→ **What the task asks**:
Which lines of the entries below run from the one holding "Given: Click the magenta" to the one holding "644x322 pixels.", inclusive? Set down exactly those lines and no others.
++++ Given entries ++++
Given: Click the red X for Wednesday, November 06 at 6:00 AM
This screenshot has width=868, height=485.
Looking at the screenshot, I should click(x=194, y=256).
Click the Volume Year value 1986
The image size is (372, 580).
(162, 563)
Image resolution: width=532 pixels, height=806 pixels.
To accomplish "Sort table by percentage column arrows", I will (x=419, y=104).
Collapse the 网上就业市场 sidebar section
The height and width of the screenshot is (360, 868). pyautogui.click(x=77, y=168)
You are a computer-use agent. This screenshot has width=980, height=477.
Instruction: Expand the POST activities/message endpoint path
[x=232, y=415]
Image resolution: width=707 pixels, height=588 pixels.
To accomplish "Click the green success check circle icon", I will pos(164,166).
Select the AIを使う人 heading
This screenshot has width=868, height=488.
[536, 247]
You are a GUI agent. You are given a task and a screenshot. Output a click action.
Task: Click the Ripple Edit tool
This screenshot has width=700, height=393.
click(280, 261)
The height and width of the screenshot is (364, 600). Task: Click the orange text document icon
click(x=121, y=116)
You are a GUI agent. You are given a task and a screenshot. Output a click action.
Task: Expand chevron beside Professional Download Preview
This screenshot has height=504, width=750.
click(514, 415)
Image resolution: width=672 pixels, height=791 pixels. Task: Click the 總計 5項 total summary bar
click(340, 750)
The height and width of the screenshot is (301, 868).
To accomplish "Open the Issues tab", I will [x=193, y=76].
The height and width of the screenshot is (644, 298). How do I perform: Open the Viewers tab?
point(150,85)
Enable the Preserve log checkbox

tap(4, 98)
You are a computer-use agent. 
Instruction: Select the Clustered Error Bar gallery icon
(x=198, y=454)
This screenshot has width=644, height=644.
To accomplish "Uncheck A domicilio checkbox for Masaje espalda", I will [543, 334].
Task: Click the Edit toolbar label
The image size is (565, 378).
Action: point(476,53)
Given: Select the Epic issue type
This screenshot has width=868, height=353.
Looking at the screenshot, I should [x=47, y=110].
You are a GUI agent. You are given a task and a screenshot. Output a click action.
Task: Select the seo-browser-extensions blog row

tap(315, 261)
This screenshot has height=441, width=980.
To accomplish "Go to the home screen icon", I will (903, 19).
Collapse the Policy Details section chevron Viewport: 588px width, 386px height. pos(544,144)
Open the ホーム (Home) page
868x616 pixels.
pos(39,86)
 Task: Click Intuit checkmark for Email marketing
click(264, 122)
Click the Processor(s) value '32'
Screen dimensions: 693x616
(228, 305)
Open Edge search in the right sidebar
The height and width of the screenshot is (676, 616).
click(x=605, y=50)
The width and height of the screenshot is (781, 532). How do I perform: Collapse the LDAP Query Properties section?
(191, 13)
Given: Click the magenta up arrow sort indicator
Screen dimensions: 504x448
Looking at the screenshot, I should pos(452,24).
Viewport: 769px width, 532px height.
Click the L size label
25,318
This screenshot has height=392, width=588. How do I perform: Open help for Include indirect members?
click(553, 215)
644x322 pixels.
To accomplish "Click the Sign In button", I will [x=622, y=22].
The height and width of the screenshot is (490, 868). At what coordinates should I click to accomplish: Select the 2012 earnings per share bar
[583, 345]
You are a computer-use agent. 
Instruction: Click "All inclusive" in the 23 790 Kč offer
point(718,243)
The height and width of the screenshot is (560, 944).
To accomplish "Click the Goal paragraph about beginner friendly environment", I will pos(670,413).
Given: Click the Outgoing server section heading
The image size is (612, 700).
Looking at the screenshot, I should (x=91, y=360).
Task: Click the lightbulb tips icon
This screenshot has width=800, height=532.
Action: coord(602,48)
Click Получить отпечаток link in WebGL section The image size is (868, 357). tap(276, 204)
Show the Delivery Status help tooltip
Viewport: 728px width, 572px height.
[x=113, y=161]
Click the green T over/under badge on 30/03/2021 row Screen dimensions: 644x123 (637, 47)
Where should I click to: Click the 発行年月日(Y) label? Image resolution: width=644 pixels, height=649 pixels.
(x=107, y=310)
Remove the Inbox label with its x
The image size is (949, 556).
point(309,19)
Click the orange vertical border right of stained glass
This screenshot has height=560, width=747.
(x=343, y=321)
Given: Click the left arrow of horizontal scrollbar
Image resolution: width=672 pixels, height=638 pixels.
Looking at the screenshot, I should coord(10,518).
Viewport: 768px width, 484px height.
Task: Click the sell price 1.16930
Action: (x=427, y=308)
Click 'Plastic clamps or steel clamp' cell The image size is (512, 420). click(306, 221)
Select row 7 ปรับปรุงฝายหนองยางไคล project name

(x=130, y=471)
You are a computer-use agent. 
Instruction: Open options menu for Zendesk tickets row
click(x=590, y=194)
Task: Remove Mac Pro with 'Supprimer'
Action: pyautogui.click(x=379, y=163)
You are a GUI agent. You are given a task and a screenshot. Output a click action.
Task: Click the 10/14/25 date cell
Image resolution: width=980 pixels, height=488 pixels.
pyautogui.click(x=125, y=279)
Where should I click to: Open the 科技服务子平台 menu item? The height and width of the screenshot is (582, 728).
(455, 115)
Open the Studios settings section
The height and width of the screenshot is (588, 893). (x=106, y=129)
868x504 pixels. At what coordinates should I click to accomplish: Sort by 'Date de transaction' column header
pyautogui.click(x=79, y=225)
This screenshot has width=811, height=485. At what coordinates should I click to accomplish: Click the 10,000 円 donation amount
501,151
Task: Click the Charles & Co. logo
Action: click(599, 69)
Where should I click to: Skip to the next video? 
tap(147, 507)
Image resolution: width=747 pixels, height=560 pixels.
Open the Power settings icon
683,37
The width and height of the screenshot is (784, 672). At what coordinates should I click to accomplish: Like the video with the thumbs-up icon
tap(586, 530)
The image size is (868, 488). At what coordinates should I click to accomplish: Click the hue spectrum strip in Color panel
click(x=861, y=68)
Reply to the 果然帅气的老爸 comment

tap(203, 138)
++++
→ **Expected answer**:
Given: Click the magenta up arrow sort indicator
Screen dimensions: 504x448
Looking at the screenshot, I should pos(452,24).
Viewport: 769px width, 532px height.
Click the L size label
25,318
This screenshot has height=392, width=588. How do I perform: Open help for Include indirect members?
click(553, 215)
644x322 pixels.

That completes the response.